[EXTRACT TO READ]:
========

Nonetheless, constructing reliable datasets for defect detection remains a considerable challenge, particularly in dynamic production environments characterized by inconsistent lighting, variable conveyor speeds, and differing camera resolutions [23]. Visual interferences such as shadows, reflections, motion blur, and low image resolution further complicate accurate detection. Although some research focuses on controlled settings, practical, real-time quality inspection in industrial scenarios is still underdeveloped. Addressing these constraints requires careful image acquisition strategies, including high-resolution cameras, calibrated lighting, and optimized camera placement to generate dependable datasets for AI training [24].
This study addresses critical gaps in the current landscape of wood surface quality inspection. Existing manual and automated systems often lack the speed and accuracy required to manage complex and highly variable wood grain patterns. High-performance object detection models tend to be computationally intensive, limiting their deployment in real-time settings. Furthermore, ambiguity and overlap in defect types remain difficult to detect due to the absence of attention mechanisms and multi-scale learning capabilities. The integration of GNNs and Convolutional Neural Networks (CNNs) is underexplored, particularly in modeling spatial relationships and the diverse nature of wood defects. Compounding these challenges is the lack of benchmark datasets specifically tailored for wood inspection. To address these limitations, the study proposes a hybrid CNN-based architecture that combines classification, segmentation, and bounding box regression for comprehensive defect analysis. This model incorporates an area attention mechanism to enhance focus on relevant defect regions and suppress background noise, and leverages the Residual Enhanced Linear Aggregation Network (R-ELAN) to improve multi-scale feature aggregation and overall accuracy.

========

[DATA SHOWN]:
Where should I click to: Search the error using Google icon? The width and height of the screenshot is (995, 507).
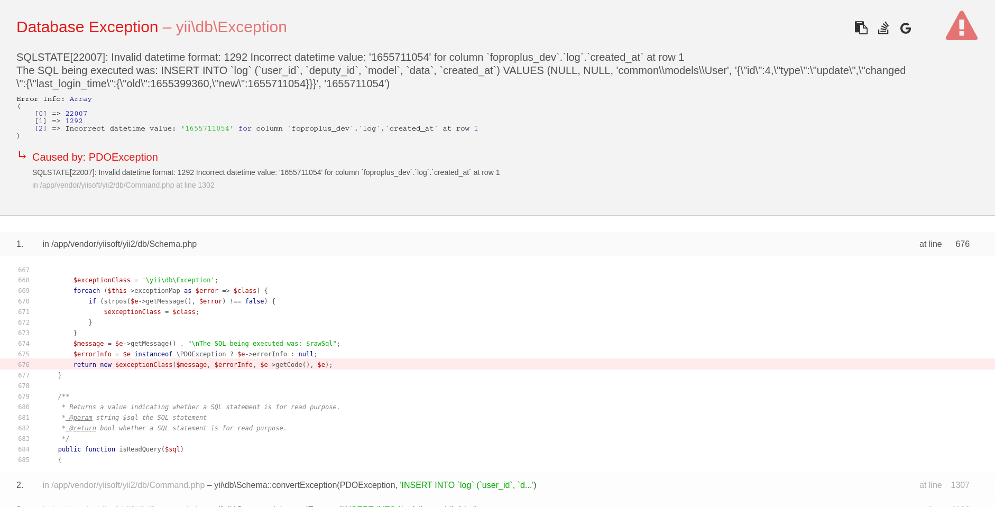pos(905,29)
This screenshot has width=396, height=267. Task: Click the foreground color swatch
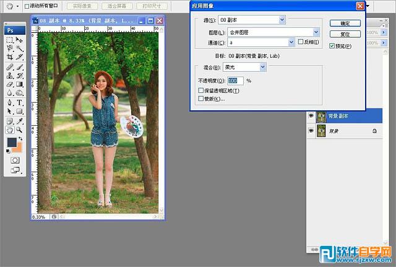11,142
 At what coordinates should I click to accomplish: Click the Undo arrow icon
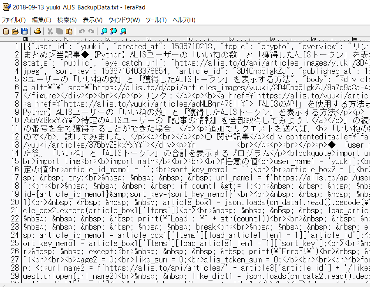pos(82,31)
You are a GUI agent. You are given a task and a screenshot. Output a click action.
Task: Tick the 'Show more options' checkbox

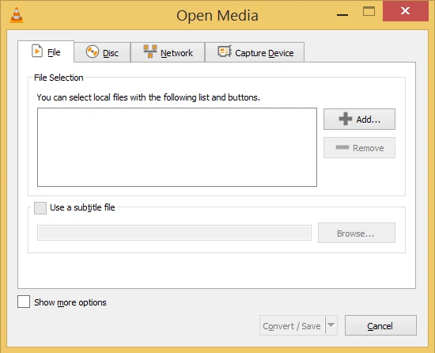(24, 302)
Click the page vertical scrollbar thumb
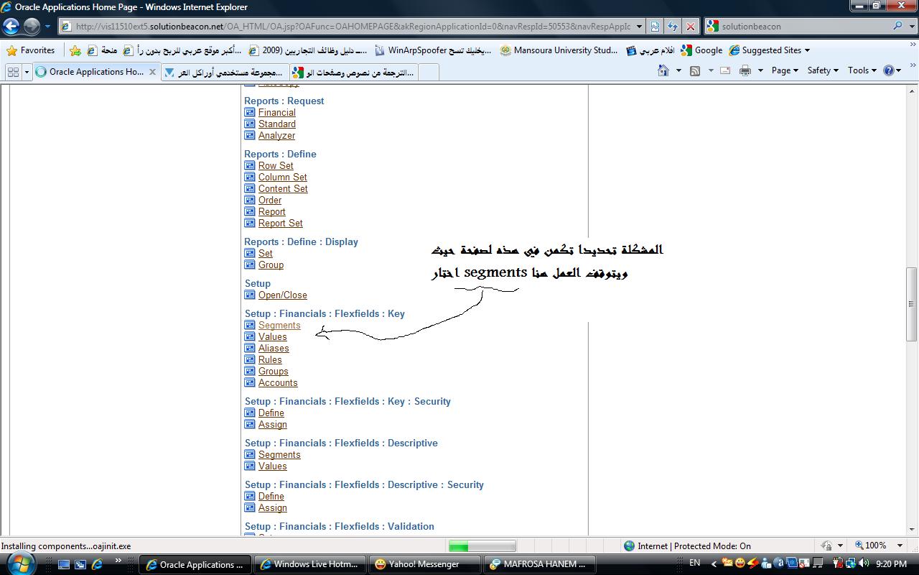Viewport: 919px width, 575px height. pos(911,304)
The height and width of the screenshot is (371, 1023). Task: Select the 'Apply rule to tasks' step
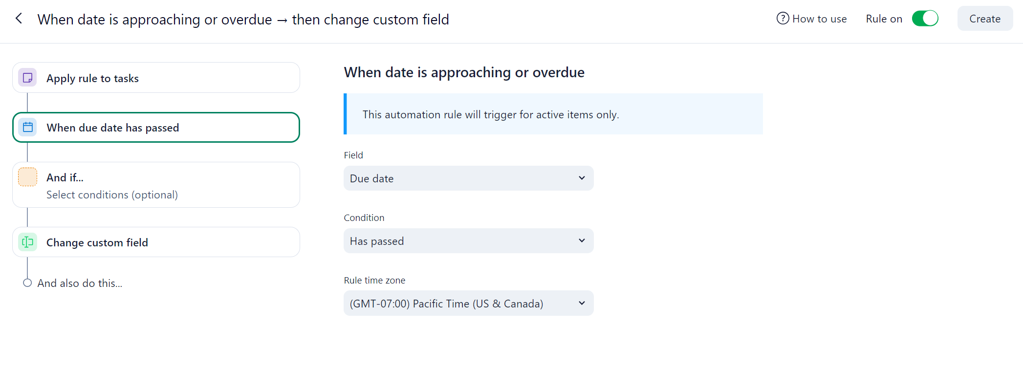(156, 78)
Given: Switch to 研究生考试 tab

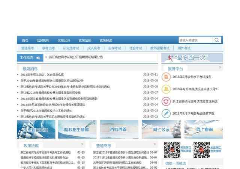Looking at the screenshot, I should (x=71, y=48).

========

[WHAT THIS TASK INVOLVES]:
Extend the passage above on wood surface defect detection, starting right after its final sentence.

[WRITTEN RESPONSE]:
The proposed system offers a robust AI-based framework for detecting and classifying wood surface defects. It begins with image preprocessing, including noise reduction, contrast enhancement, and data augmentation to improve model robustness. Model training incorporates area attention and R-ELAN for enhanced feature extraction and accurate detection of complex, overlapping defects [22,23]. For real-time industrial deployment, the system employs region proposals and multi-headed strategies to maintain accuracy under varying conditions [24]. This ensures reliable performance in high-throughput manufacturing environments.
Although the study demonstrates the strong potential of AI-driven inspection systems, several areas warrant further research. These include improving computational efficiency for real-time applications in large-scale settings, developing adaptive learning algorithms to accommodate evolving defect patterns, and integrating multi-sensor data (e.g., infrared or ultrasonic) for more comprehensive analyses. Customizing AI models to suit industry-specific requirements remains a critical goal, as does the development of energy-efficient systems aligned with sustainable manufacturing practices.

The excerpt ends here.